**Task requirements**
Retype everything from the line containing "You are a GUI" down to the end of the records, keeping each line unchanged. Leave the pictures out of your answer.

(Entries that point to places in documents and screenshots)

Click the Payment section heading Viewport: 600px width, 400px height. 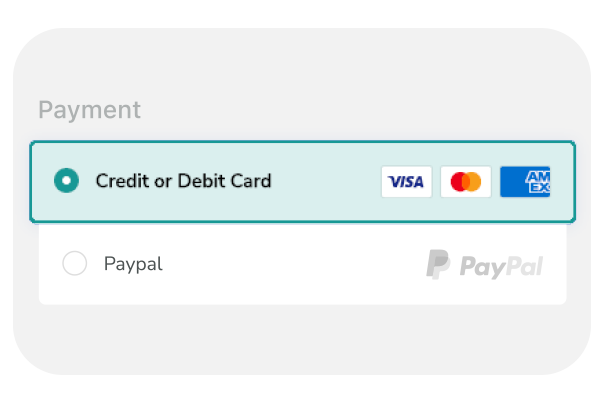pyautogui.click(x=90, y=110)
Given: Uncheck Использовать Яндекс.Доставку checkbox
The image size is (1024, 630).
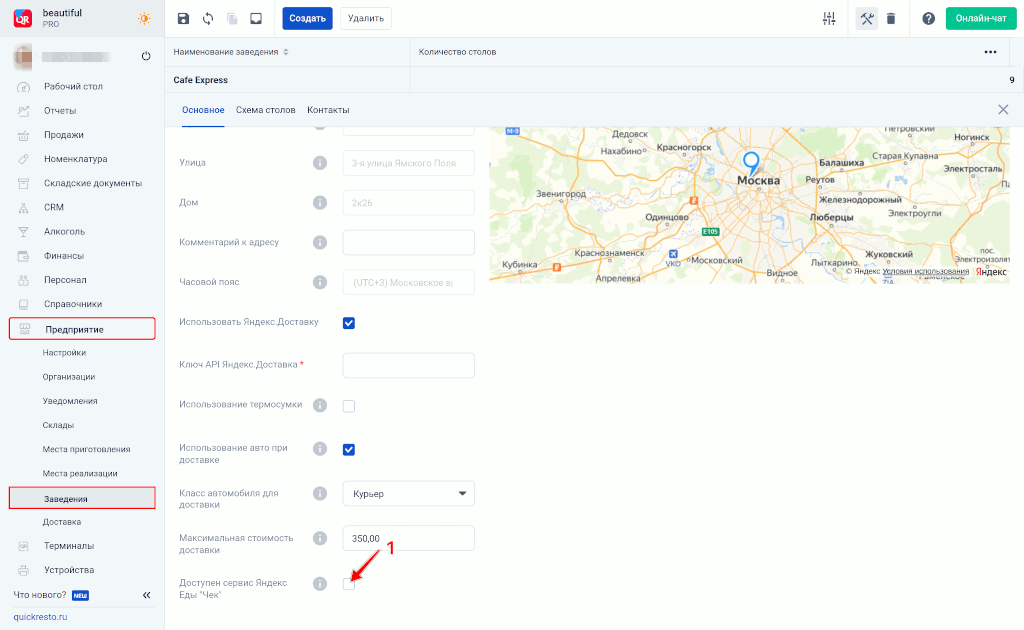Looking at the screenshot, I should [349, 322].
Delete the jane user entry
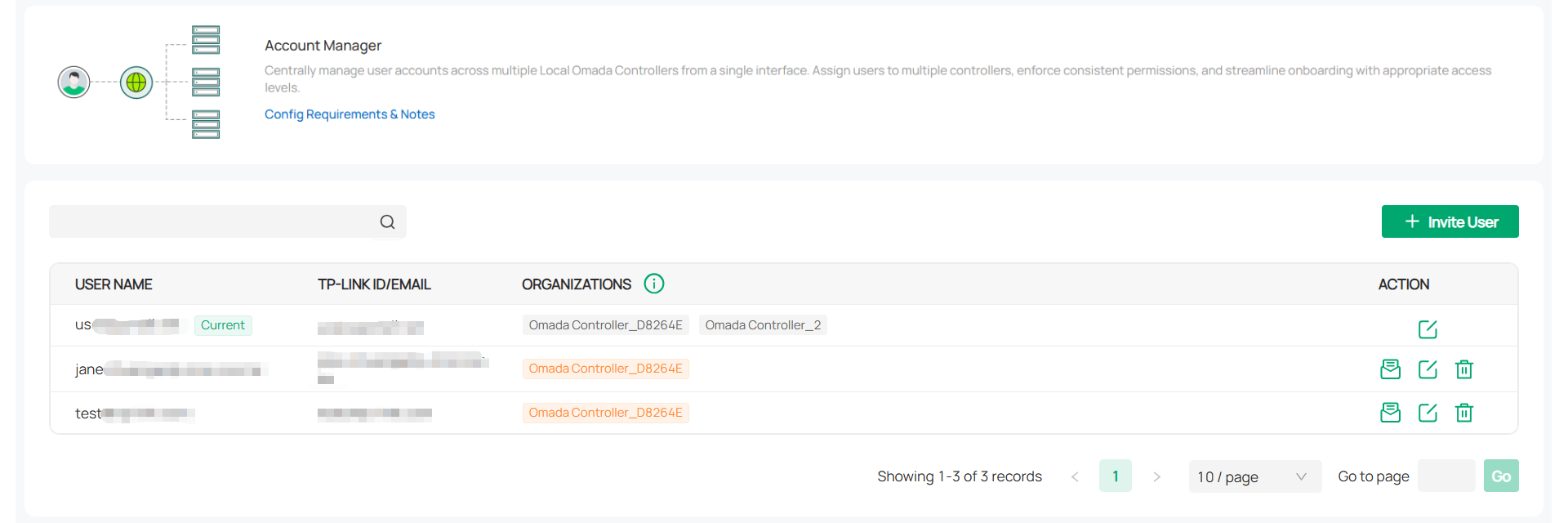The height and width of the screenshot is (523, 1568). (x=1463, y=369)
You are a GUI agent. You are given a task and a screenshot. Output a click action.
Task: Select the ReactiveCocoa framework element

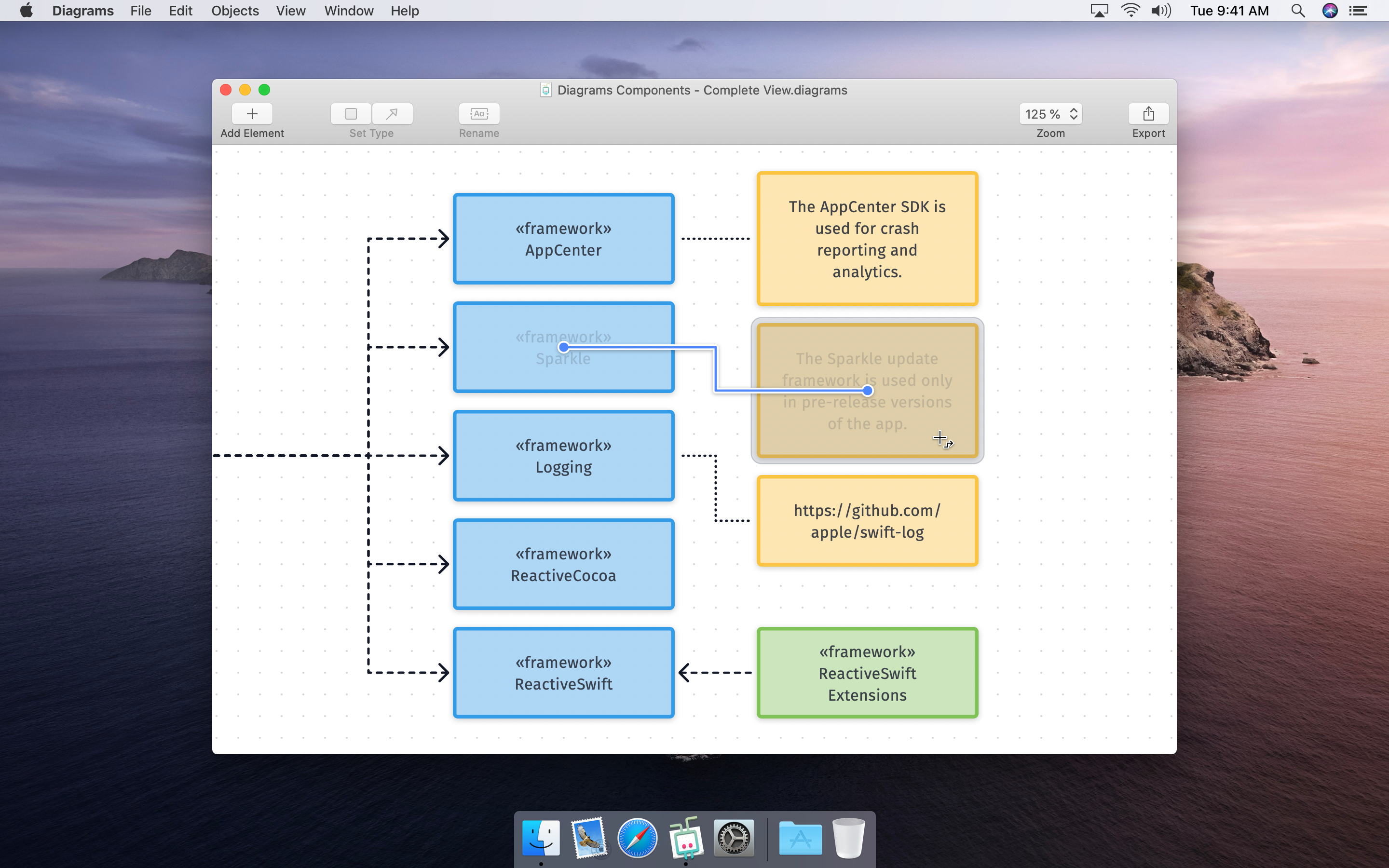563,564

**Exercise response**
You are a GUI agent. You are given a task and a screenshot. Output a click action.
Task: Select the ReactiveCocoa framework element

563,564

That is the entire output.